Die deutliche Mehrheit der Ostdeutschen kann sich mit der Demokratie als Idee identifizieren, viele fühlen sich jedoch von der politischen Teilhabe ausgeschlossen. Das ist das Ergebnis einer Studie des Else-Frenkel-Brunswik-Instituts der Universität Leipzig, die am Mittwoch veröffentlicht wurde. Die Mehrheit der Befragten gab demnach an, sich ohne politischen Einfluss zu fühlen.
Die Identifikation als Ostdeutsche sei hoch, die Bilanz der Wende durchwachsen: „Ein Viertel fühlt sich als Verlierer der Wende, nicht mal die Hälfte möchte sich als Gewinner bezeichnen“, sagte Oliver Decker, einer der beiden Studienleiter. „Rückblickend ist die Zufriedenheit unter den Befragten mit ihrem Leben in der DDR hoch.“ Die Befragung ergab außerdem eine hohe Zustimmung zu rechtsextremen Aussagen in den ostdeutschen Bundesländern.
Chauvinistische und ausländerfeindliche Aussagen würden nur von einer Minderheit der Befragten abgelehnt, so die Projektleiter. Elemente der Neo-NS-Ideologie würden zwar nicht im selben Maße offen geäußert, antisemitische und sozialdarwinistische Statements fänden aber ebenfalls Zustimmung – ein Drittel der Bevölkerung stimme ihnen vollständig oder teilweise zu. Ausgeprägt sei die Zustimmung in den Bundesländern Sachsen, Sachsen-Anhalt und Thüringen.
„Hier ist damit das Potential für extrem-rechte und neonazistische Parteien, Wähler zu finden, besonders hoch“, sagte der andere Studienleiter Elmar Brähler. „Jeder Zweite wünscht sich eine `starke Partei`, die die `Volksgemeinschaft` insgesamt verkörpert. Statt pluralistischer Interessenvielfalt wird eine völkische Gemeinschaft gewünscht.“
Die Zufriedenheit mit der Demokratie, wie sie im Alltag funktioniert, ist der Befragung zufolge schwach ausgeprägt. Nicht einmal die Hälfte der Bevölkerung finde sich in ihr wieder. Diese Ergebnisse zeigten, dass extrem-rechte Parteien mit ihren ideologischen Angeboten zahlreiche Anknüpfungspunkte in die Breite der Bevölkerung haben.
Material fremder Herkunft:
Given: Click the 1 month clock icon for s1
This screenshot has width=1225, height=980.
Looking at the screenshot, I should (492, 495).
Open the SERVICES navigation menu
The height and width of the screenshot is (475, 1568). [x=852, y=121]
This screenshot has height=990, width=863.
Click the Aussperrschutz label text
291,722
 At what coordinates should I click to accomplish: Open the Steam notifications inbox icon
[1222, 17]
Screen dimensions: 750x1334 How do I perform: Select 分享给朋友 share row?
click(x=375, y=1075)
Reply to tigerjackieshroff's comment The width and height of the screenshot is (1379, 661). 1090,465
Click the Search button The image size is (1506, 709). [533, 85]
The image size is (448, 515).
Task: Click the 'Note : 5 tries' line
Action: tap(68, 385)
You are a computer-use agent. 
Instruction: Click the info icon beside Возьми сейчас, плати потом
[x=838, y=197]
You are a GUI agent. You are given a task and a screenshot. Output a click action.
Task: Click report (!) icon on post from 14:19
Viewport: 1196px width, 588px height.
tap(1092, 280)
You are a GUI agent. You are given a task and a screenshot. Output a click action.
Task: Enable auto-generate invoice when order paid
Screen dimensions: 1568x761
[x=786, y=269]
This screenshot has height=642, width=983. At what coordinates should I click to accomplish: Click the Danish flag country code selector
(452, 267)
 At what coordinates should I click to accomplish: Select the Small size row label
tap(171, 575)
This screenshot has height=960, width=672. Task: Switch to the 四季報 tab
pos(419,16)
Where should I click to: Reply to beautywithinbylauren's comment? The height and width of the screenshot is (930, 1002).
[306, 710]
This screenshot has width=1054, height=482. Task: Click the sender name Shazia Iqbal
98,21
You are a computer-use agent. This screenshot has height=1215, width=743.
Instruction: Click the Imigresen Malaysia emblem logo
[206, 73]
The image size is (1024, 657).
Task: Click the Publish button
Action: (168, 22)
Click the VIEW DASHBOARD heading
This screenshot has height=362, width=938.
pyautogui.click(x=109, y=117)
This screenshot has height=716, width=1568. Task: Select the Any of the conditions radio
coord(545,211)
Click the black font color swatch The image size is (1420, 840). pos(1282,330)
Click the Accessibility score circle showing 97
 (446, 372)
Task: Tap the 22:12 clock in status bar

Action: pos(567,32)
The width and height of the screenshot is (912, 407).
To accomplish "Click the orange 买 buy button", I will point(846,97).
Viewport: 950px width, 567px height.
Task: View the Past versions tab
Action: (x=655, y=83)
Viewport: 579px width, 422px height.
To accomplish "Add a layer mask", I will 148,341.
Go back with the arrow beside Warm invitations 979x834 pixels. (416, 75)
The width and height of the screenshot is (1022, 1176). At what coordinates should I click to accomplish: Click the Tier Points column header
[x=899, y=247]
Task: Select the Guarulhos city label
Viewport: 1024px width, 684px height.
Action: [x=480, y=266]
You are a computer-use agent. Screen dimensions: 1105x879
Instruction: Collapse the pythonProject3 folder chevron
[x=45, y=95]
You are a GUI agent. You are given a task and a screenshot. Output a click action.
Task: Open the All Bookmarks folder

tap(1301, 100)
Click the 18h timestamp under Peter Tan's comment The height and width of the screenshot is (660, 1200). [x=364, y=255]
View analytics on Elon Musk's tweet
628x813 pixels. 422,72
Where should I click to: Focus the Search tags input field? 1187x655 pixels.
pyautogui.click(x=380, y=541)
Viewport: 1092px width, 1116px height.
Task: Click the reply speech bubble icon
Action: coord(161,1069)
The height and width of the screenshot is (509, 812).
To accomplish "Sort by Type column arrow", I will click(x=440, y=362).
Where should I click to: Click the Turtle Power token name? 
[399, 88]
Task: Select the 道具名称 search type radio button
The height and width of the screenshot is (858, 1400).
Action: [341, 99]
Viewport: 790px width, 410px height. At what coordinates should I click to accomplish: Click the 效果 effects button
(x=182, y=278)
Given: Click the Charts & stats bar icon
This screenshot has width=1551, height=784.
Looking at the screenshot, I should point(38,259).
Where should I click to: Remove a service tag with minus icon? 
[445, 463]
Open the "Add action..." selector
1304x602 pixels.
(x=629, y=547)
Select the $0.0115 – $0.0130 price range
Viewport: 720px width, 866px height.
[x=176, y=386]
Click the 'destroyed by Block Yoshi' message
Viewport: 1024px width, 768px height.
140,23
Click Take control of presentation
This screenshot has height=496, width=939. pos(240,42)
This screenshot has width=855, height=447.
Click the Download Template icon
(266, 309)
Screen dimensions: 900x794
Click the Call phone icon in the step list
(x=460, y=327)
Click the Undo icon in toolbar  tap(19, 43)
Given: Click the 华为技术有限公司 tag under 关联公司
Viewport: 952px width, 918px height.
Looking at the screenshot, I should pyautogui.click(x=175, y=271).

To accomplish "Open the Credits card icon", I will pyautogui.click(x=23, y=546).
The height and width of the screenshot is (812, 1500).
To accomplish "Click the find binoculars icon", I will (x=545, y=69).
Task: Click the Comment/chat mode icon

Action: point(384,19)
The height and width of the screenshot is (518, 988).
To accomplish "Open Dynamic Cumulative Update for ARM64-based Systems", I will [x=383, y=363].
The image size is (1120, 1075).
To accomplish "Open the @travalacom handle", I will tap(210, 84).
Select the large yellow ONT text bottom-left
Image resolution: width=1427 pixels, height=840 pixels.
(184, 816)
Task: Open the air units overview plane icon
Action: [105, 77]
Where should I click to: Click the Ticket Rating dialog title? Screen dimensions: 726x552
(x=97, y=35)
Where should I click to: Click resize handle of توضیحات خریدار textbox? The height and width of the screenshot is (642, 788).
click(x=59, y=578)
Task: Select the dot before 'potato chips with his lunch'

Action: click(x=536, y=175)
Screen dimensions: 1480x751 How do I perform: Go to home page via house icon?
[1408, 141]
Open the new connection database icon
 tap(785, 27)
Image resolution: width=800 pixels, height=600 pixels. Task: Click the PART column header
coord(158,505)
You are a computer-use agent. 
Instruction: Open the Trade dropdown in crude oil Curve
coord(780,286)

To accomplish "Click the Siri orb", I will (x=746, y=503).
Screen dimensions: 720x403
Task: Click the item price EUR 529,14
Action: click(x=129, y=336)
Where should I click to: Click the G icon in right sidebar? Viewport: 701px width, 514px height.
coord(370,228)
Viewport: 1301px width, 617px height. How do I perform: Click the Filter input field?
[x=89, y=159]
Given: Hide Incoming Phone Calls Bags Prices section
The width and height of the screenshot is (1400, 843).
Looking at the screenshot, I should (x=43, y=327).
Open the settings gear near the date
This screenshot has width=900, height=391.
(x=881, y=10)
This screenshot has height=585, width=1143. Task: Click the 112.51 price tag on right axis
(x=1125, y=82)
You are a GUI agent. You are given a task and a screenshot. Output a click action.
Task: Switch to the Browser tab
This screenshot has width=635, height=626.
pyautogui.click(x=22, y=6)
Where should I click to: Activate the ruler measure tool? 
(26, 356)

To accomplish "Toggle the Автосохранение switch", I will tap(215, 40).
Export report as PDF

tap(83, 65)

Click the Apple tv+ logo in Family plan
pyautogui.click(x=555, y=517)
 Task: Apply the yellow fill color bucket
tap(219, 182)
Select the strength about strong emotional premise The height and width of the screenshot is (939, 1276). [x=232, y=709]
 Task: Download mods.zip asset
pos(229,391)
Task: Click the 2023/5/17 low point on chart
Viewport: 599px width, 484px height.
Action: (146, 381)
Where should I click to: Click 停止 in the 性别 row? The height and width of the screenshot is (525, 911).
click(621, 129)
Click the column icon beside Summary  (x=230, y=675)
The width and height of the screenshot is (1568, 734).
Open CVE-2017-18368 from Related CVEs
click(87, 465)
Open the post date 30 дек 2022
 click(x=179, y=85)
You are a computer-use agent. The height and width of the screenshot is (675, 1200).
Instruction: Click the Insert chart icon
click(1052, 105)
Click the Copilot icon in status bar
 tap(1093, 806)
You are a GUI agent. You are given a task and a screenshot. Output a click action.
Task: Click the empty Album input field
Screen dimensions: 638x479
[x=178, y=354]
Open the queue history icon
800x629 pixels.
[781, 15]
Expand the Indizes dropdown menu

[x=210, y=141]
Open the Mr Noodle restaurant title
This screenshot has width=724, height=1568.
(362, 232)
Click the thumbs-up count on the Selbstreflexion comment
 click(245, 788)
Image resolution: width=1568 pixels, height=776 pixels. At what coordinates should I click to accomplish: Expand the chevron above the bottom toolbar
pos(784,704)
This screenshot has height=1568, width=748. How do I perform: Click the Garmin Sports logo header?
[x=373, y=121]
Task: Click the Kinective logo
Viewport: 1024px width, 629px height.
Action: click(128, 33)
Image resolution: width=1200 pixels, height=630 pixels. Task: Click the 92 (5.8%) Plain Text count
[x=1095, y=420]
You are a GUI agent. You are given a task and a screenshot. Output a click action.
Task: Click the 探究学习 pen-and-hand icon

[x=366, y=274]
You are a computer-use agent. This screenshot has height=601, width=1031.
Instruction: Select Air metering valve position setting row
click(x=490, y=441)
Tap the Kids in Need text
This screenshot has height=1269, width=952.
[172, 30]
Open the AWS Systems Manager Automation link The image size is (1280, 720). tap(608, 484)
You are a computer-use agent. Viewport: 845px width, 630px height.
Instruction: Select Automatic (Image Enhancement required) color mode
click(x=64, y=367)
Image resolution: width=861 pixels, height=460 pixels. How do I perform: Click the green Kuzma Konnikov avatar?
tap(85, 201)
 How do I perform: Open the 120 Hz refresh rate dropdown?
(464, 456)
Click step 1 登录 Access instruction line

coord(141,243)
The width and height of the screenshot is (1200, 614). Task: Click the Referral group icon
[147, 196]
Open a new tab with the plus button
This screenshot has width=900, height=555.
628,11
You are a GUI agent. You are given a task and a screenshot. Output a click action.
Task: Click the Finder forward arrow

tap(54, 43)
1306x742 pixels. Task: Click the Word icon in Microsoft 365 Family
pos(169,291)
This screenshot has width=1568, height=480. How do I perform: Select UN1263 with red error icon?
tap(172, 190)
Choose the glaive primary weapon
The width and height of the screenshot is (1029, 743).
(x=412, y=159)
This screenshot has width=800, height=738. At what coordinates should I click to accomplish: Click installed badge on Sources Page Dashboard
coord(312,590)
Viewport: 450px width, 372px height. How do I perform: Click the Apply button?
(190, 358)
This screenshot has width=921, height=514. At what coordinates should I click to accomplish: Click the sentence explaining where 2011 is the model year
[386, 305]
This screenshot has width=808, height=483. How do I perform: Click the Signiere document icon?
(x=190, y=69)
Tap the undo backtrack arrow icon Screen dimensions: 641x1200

„Konsequenterweise finden sich unter den Anhängern der AfD auch die meisten Menschen mit rechtsextremen Einstellungen“, heißt es. Seit 2002 werden von den Studienleitern mit den „Leipziger Autoritarismus Studien“ Erhebungen zur politischen Einstellung in Deutschland durchgeführt. Für die am Mittwoch vorgestellte Studie wurden 3.546 Menschen aus den ostdeutschen Bundesländern befragt.